- [Trecho citado]:
Zona de Interesse - UK/Polônia, 2023
Baseado no romance homônimo de Martin Amis, o filme conta a história real do comandante de Auschwitz, Rudolf Höss, e sua esposa Hedwig, vivendo tranquilamente uma vida dos sonhos com a sua família em uma casa com jardim ao lado do campo de extermínio mais famoso do nazi-fascismo. Eu sempre digo e repito: os filmes sobre ditaduras, de qualquer matiz ideológico, têm de ser feitos, exibidos e debatidos sempre. Esses horrores perpetrados por desalmados (sem alma) disfarçados de “humanos” são inaceitáveis em todos os aspectos morais, políticos, ideológicos, sociais e humanos. O mínimo que podemos fazer para que essas atrocidades não se repitam é denunciar sempre, é lembrar sempre, é punir severamente quem flerta com essa barbárie ignominiosa. Ditaduras nunca mais!
Síndromes e um Século - Tailândia, 2006
Escrito, produzido e dirigido por Apichatpong Weerasethakul (nome difícil de escrever e mais ainda de pronunciar), realizador tailandês, 54 anos, que já fez até agora, entre curtas e longas, 58 filmes, Síndromes e um século é um filme de contemplação. As imagens captadas por Sayombhu Mukdeeprom (outro nome com o mesmo nível de dificuldade de escrita e pronúncia) são belíssimas e de uma leveza zen. O filme me lembrou, na estética, Tartovsky e Kiarostami, mas não é uma imitação, é uma forma de filmar. Alguns diálogos são repetidos em cenas levemente diferentes e isso me remeteu a Persona a obra-prima que Bergman fez em 1966. Não procure nesse filme um drama estruturado nas formas convencionais que estamos acostumados a ver porque não vai encontrar. Síndromes e um século, com esse título desconcertante, é um exercício sobre os seres humanos e seu mundo observados pela lente de uma câmera. Tem aquele toque budista, sem ser religioso, que conduz o olhar e isto não é muito fácil de ser digerido por nós ocidentais. O plano de abertura, mostrando um bambuzal açoitado pelo vento, mas em total harmonia com ele, me lembrou um balé, um pas de deux, vento-árvore, como um prólogo do que vamos ver a partir dali.

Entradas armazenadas
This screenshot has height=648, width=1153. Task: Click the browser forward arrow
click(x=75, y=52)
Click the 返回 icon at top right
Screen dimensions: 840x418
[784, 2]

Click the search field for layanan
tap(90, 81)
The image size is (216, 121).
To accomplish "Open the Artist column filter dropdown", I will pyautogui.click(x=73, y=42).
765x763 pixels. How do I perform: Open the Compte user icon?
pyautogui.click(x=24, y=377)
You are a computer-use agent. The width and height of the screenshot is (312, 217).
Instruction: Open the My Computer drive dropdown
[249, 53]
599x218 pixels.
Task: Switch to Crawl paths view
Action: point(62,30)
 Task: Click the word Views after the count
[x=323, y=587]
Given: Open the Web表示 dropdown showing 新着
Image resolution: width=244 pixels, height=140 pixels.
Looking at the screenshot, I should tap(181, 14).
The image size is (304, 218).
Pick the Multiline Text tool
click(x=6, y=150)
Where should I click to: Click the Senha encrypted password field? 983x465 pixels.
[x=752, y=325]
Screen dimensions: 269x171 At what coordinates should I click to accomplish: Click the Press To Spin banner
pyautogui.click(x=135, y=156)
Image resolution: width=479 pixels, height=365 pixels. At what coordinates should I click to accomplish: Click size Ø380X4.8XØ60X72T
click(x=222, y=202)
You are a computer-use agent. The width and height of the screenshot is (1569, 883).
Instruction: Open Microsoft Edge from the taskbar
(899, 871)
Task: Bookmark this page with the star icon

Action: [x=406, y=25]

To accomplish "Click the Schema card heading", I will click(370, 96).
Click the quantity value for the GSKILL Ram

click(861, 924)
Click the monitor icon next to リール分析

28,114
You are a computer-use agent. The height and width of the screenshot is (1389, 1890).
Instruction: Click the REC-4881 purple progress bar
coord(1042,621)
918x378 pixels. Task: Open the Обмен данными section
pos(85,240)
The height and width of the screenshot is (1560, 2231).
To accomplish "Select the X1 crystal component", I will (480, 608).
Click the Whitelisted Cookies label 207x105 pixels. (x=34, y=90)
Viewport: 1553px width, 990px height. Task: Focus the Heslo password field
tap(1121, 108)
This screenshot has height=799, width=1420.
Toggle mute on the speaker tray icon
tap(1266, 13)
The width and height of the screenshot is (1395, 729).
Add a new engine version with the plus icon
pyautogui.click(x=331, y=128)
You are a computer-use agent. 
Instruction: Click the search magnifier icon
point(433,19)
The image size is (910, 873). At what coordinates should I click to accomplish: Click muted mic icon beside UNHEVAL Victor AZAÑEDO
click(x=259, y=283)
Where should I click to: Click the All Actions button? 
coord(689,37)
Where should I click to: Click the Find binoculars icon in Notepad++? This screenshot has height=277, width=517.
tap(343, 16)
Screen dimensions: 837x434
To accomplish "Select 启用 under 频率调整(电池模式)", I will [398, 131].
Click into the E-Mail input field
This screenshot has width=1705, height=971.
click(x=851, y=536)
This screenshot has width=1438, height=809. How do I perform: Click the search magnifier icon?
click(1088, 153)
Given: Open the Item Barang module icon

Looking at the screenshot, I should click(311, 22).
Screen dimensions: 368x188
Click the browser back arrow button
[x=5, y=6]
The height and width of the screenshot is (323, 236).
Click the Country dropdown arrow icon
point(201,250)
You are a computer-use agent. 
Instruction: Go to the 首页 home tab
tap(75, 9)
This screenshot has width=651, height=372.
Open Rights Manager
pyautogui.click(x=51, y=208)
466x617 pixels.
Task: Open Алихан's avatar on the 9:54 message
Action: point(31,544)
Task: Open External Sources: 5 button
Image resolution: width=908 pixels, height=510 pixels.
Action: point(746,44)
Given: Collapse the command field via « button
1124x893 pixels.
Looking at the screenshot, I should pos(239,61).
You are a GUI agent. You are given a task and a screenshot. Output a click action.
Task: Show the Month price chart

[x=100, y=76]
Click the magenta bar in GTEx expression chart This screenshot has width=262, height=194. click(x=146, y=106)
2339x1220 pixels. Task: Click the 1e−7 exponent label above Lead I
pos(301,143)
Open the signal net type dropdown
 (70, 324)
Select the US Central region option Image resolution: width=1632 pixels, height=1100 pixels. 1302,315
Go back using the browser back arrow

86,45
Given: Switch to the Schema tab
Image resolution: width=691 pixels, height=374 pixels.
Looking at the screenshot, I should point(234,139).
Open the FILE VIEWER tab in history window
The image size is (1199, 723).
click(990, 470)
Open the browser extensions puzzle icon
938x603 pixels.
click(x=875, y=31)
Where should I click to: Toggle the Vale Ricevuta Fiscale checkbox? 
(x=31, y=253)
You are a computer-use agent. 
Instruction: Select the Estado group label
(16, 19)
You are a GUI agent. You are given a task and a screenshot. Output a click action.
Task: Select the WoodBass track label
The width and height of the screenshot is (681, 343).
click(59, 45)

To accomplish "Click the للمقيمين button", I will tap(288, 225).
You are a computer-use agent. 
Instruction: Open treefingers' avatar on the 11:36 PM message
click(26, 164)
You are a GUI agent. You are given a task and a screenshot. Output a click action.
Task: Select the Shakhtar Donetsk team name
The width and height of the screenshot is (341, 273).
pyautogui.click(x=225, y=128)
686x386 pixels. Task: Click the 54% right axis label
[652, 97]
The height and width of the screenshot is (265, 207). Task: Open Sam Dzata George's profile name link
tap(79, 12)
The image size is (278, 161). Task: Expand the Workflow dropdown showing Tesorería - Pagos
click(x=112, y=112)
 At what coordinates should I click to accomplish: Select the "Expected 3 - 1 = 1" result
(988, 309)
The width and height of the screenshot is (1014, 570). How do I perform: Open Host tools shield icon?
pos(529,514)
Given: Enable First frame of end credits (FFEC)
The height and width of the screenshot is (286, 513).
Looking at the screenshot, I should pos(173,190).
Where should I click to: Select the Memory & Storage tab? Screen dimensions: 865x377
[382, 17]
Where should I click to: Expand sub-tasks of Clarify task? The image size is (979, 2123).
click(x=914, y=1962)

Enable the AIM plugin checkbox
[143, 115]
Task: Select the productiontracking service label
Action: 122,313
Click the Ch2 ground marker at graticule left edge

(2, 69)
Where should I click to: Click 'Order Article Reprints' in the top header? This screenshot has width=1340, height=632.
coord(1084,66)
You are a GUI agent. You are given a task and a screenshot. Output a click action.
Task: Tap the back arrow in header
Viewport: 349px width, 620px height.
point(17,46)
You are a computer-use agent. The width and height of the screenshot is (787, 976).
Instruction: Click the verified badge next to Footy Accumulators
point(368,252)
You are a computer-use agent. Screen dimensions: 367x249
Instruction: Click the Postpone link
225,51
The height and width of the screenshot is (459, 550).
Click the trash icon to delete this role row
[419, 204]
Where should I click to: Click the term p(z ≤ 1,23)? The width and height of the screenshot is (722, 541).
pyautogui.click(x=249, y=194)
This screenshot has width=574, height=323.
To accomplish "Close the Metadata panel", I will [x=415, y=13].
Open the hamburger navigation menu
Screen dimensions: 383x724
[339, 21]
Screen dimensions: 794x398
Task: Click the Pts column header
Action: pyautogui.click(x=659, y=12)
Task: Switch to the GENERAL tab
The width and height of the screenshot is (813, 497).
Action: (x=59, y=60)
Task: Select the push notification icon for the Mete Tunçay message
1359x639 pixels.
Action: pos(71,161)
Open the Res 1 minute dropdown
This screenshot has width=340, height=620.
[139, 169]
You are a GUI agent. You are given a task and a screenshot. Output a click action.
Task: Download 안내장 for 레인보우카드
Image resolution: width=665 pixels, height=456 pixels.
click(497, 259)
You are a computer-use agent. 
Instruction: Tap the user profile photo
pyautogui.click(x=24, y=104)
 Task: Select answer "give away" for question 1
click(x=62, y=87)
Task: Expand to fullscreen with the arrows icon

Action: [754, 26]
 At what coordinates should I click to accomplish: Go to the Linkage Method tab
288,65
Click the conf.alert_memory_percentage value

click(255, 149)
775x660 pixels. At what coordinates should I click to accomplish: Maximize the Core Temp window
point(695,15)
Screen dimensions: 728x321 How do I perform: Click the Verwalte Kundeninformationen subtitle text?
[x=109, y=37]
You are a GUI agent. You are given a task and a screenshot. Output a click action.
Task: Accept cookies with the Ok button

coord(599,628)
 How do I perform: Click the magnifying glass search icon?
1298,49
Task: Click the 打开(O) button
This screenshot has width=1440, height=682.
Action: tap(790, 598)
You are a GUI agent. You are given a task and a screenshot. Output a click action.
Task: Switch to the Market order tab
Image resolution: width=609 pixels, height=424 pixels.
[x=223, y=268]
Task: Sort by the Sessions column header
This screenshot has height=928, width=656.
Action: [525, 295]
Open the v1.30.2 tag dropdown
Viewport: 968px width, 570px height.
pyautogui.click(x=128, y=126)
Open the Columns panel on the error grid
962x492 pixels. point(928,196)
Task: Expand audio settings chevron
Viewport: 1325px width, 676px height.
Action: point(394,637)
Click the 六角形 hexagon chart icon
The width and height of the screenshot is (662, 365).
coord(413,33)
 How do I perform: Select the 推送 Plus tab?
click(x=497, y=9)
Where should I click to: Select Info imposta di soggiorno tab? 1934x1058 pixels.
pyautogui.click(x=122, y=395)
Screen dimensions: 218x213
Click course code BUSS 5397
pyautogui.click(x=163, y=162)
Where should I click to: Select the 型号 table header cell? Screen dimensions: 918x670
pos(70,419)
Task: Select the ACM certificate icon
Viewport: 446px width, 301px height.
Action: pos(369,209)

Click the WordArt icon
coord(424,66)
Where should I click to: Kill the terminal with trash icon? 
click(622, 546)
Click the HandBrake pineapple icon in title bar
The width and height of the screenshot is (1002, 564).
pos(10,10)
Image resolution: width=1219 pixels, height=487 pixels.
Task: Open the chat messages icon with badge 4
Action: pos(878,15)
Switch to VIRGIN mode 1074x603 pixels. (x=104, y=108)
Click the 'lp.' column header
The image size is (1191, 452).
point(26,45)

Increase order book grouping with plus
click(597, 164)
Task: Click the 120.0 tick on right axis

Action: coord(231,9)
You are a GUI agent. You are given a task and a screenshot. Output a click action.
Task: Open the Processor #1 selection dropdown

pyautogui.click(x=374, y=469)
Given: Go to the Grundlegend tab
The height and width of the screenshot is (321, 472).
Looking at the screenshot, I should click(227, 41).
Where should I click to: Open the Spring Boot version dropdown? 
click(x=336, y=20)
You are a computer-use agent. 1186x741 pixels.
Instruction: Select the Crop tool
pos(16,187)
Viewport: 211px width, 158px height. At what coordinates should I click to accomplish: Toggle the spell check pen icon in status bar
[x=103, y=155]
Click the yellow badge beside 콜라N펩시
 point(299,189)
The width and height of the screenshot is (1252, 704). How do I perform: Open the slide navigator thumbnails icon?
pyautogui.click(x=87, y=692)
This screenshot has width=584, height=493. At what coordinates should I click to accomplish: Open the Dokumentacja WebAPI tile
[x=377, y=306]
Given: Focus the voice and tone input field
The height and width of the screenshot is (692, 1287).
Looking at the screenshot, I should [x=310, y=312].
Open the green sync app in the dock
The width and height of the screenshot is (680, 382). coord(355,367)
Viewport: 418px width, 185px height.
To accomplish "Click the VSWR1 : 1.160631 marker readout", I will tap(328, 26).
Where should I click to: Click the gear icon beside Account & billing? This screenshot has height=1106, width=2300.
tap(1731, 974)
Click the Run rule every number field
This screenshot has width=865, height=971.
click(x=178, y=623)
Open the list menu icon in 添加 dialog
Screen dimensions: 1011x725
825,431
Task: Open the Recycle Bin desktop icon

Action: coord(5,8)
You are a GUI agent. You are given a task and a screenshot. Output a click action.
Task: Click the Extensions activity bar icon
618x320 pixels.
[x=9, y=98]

- [Instruções]:
a: Responda com base nas resenhas de filmes:
(i) Em que obra se baseia o filme Zona de Interesse?
(ii) Quantos filmes, entre curtas e longas, Apichatpong Weerasethakul já fez?
(iii) O que aparece no plano de abertura de Síndromes e um Século?
b: Prossiga com as resenhas de filmes a partir da última frase apresentada.
A listagem vem de uma fonte diferente da do trecho citado.

- [Respostas por tarefa]:
a:
(i) No romance homônimo de Martin Amis.
(ii) 58 filmes.
(iii) Um bambuzal açoitado pelo vento, mas em total harmonia com ele.

b:
Folhas de Outono - Finlândia, 2023
Uma das mais gratas surpresas desse ano que terminou. O diretor finlandês Aki Kaurismäki, também roteirista do filme, nos apresenta um melodrama moderno sobre as almas solitárias que habitam esse vasto planeta e buscam sua outra metade. A atriz Alma Pöysti e o ator Jussi Vatanen interpretam um par dessas almas, Ansa e Holappa, que se encontram num bar-karaokê nos fins de semana. O final chapliniano alimenta uma esperança no porvir, apesar de tudo.
Feche os Olhos - Espanha, 2023
Uma obra-prima sobre o cinema, a vida, o oficio dos artistas, o presente que nos cerca.O diretor basco Víctor Erice, que já tinha nos impactado com O Espirito da Colmeia (1973), apresenta agora esse drama bem construído onde cada cena se encaixa sem excessos ou faltas. Fotografia impressionista (Valentín Álvarez) que valoriza a trama, direção de arte (Curru Garabal) impecável, edição funcional de Ascen Marchena e trilha sonora de Federico Jusid. O elenco, encabeçado por Manolo Solo, Jose Coronado e Ana Torrent, é soberbo.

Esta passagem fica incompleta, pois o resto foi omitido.